Brief:
Turn every line of the entries into a numbered list, skipping blank lines and leaving the pictures out.

[Item coordinate data]
★ ★ ★ ★ ★

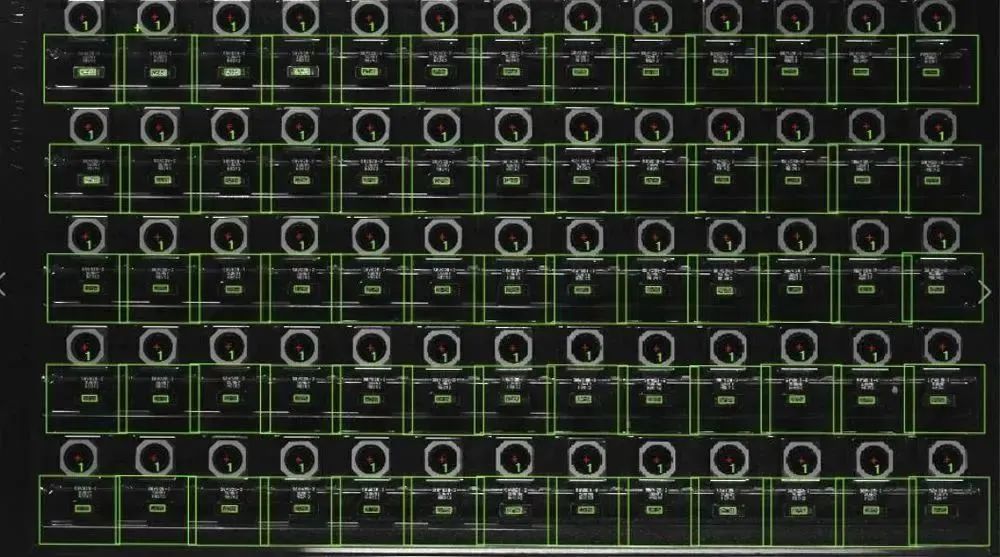Click small green label in fourth top-row component
Screen dimensions: 1000x557
[x=300, y=72]
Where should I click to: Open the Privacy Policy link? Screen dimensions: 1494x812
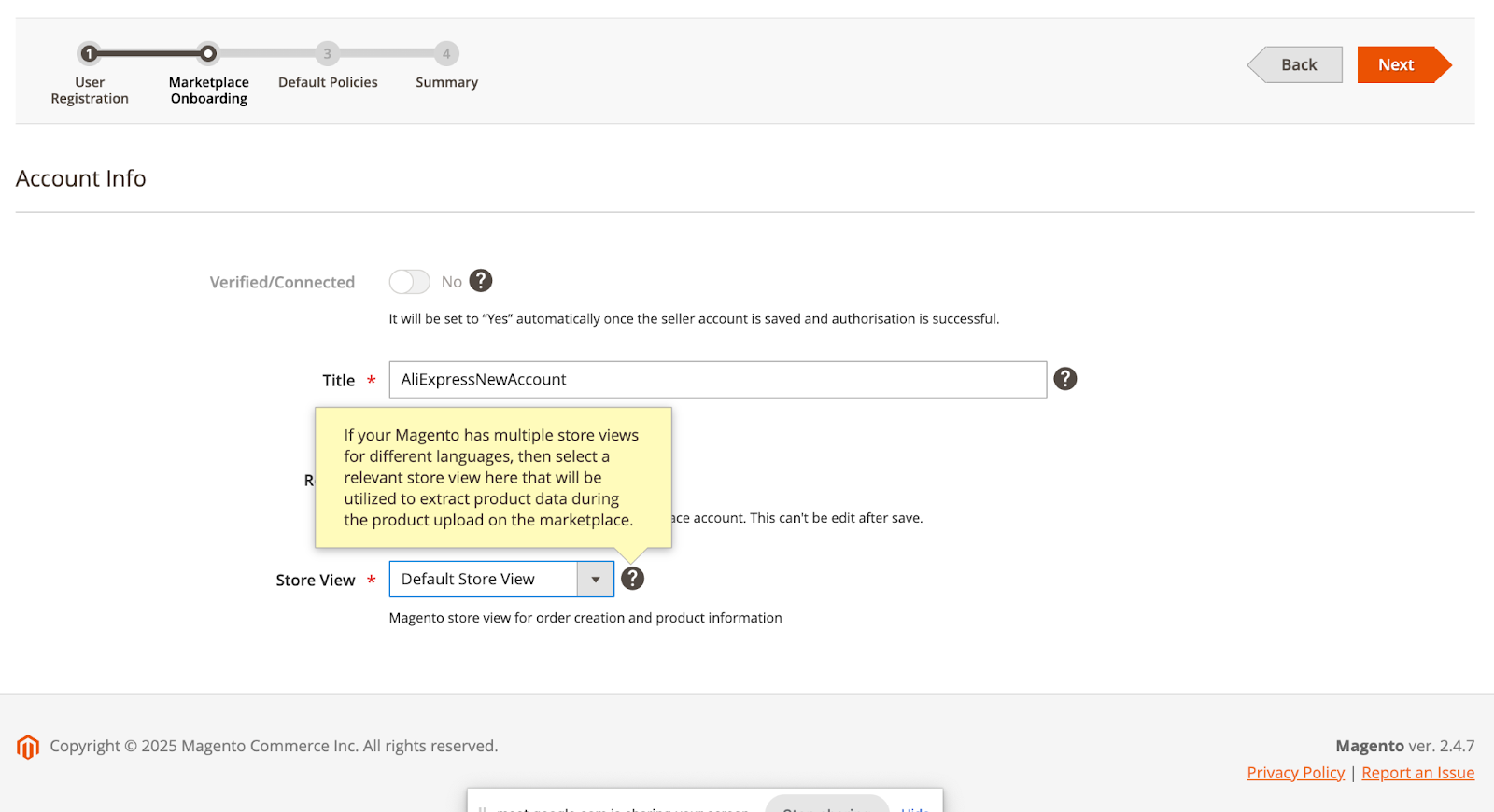click(1295, 773)
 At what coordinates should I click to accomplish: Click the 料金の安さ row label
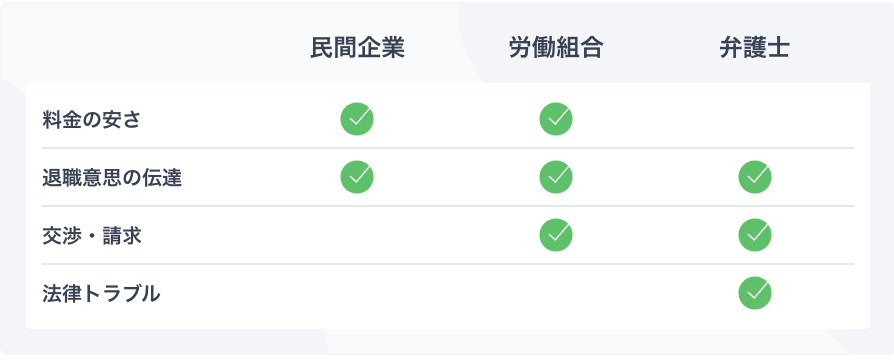coord(91,120)
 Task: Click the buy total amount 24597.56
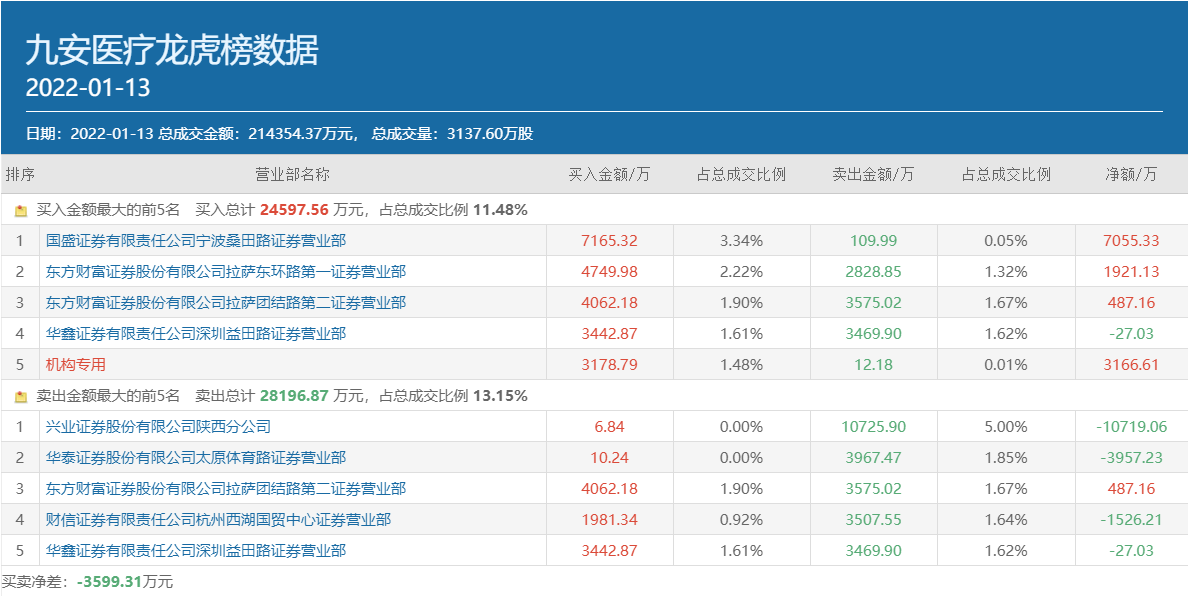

★ ★ ★ ★ ★

Response for this exercise:
1. Click small green label in fourth top-row component
2. Screen dimensions: 1000x557
3. [x=300, y=72]
4. Where should I click to: Open the Privacy Policy link? Screen dimensions: 1494x812
5. click(1295, 773)
6.  At what coordinates should I click to accomplish: Click the 料金の安さ row label
7. coord(91,120)
8.  Task: Click the buy total amount 24597.56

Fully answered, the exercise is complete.